-- Entries on where items appear --
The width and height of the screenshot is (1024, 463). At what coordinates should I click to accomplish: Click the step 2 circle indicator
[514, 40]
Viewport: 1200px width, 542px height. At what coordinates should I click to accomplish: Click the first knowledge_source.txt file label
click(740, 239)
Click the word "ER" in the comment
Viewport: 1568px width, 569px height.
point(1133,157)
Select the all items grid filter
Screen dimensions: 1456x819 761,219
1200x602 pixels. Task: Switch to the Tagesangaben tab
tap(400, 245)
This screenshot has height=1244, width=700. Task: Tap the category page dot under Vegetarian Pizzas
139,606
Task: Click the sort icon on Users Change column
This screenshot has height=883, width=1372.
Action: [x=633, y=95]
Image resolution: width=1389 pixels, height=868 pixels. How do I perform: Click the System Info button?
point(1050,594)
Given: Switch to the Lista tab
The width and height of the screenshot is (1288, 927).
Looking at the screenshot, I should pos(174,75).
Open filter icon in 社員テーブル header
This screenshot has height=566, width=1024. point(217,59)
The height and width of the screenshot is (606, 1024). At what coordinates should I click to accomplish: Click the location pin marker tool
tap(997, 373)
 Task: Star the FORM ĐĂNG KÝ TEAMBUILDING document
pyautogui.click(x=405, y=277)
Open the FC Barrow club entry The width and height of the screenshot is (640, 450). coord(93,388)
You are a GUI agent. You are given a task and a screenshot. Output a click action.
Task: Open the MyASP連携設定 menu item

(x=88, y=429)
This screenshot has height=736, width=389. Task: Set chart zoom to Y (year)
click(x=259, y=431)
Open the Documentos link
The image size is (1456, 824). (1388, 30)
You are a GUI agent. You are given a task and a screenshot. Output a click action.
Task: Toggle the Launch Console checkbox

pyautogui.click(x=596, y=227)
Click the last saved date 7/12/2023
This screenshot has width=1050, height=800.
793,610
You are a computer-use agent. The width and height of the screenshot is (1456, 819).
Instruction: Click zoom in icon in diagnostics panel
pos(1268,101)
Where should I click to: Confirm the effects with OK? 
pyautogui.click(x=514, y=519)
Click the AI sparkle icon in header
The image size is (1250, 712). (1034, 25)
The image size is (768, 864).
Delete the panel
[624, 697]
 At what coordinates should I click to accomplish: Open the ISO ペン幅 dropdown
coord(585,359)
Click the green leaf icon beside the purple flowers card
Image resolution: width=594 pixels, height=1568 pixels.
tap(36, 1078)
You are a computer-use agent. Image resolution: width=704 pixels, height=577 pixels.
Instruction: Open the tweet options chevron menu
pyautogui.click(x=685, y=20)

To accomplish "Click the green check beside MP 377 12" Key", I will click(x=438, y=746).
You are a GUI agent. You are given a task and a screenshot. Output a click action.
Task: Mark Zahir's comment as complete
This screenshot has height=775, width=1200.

-- WHAT IS ASKED --
In the material from the start through the line containing "point(1133,157)", replace "circle indicator" with "progress dot" and give those lines again with nothing else changed.

-- RESULT OF THE TASK --
The width and height of the screenshot is (1024, 463). At what coordinates should I click to accomplish: Click the step 2 progress dot
[514, 40]
Viewport: 1200px width, 542px height. At what coordinates should I click to accomplish: Click the first knowledge_source.txt file label
click(740, 239)
Click the word "ER" in the comment
Viewport: 1568px width, 569px height.
point(1133,157)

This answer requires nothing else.